Pubblicato il 29 settembre 2017 Il Sole 24 Ore; Italia Oggi

La lavoratrice in gravidanza non può essere licenziata (e fino alla fine del primo anno di vita del bambino) anche nel caso di licenziamento collettivo qualora il datore di lavoro chiuda il solo reparto in cui presta attività la dipendente. Solo in caso di cessazione dell’intera attività aziendale è possibile porre in mobilità la lavoratrice.


E’ quanto riportato nella sentenza n. 22720 del 28 settembre 2017 emessa dalla Corte di cassazione, in cui si affronta il tema dibattuto della liceità del licenziamento della lavoratrice in gravidanza.


La Corte intende seguire l’orientamento espresso dalla medesima nella pronuncia 10391/2005 ricordando che, ai sensi del Dlgs 151/2001, è possibile collocare in mobilità la lavoratrice madre solo in caso di cessazione dell’attività dell’intera azienda, potendo così sottrarsi al divieto di licenziamento.
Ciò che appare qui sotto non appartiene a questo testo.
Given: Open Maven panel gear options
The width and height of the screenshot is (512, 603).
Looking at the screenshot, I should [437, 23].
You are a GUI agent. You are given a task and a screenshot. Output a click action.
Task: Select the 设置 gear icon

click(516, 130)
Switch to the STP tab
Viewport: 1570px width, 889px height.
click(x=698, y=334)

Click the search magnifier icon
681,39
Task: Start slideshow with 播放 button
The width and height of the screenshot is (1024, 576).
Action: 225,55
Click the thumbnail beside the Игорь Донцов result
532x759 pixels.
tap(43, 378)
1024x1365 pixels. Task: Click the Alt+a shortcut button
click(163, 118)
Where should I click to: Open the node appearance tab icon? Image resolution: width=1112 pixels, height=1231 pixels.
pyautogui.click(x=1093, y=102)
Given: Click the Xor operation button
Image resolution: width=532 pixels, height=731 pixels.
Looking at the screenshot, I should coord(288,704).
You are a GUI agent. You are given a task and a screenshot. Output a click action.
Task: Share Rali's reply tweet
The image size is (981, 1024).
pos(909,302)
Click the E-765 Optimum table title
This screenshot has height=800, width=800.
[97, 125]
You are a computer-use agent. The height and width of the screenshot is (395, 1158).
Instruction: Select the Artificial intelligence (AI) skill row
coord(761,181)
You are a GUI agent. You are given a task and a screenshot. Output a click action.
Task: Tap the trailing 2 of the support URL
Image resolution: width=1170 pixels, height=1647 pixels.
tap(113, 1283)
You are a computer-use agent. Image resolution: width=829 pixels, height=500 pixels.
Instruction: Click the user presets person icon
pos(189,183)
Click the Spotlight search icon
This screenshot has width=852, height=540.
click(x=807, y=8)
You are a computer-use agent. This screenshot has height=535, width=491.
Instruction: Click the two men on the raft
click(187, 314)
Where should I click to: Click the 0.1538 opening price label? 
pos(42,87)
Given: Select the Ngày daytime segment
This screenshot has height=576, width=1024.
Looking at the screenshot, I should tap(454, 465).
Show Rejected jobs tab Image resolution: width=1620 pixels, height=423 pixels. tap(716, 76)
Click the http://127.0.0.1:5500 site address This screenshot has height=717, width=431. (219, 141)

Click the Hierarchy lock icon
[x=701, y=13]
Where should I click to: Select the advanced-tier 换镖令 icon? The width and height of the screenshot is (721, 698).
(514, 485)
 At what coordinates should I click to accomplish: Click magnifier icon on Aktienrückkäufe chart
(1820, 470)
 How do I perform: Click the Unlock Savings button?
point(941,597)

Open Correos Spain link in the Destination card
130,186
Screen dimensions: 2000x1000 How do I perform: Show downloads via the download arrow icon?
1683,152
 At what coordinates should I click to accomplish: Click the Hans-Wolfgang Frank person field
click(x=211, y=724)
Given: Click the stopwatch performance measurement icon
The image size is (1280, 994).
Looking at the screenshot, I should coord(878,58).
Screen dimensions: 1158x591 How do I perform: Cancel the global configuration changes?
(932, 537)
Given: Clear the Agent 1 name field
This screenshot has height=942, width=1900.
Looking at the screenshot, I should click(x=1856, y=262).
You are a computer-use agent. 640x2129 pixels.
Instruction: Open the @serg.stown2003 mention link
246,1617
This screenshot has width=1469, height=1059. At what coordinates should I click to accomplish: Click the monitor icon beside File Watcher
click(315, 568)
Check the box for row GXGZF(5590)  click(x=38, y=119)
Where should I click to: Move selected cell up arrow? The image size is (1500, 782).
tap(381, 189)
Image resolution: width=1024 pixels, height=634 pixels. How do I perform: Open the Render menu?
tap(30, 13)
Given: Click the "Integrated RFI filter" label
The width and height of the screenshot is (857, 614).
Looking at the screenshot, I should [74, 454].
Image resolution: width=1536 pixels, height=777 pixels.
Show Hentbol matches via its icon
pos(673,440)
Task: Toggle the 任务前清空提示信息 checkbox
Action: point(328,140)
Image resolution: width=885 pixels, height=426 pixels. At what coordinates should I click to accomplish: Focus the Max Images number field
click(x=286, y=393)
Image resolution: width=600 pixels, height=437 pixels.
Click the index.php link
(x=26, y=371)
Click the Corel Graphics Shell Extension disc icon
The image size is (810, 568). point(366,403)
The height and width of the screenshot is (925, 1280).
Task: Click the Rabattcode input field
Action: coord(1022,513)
Ciò, però, rappresenta una eccezione ad un principio di carattere generale e pertanto la stessa può essere interpretata solo in senso stretto, senza possibilità di interpretazioni estensive od analogiche.


In conclusione, la deroga al divieto di licenziamento può operare solo di fronte alla cessazione dell’attività dell’intera azienda e non può considerarsi tale la sola chiusura del reparto di contact center dell’azienda al quale la lavoratrice è addetta.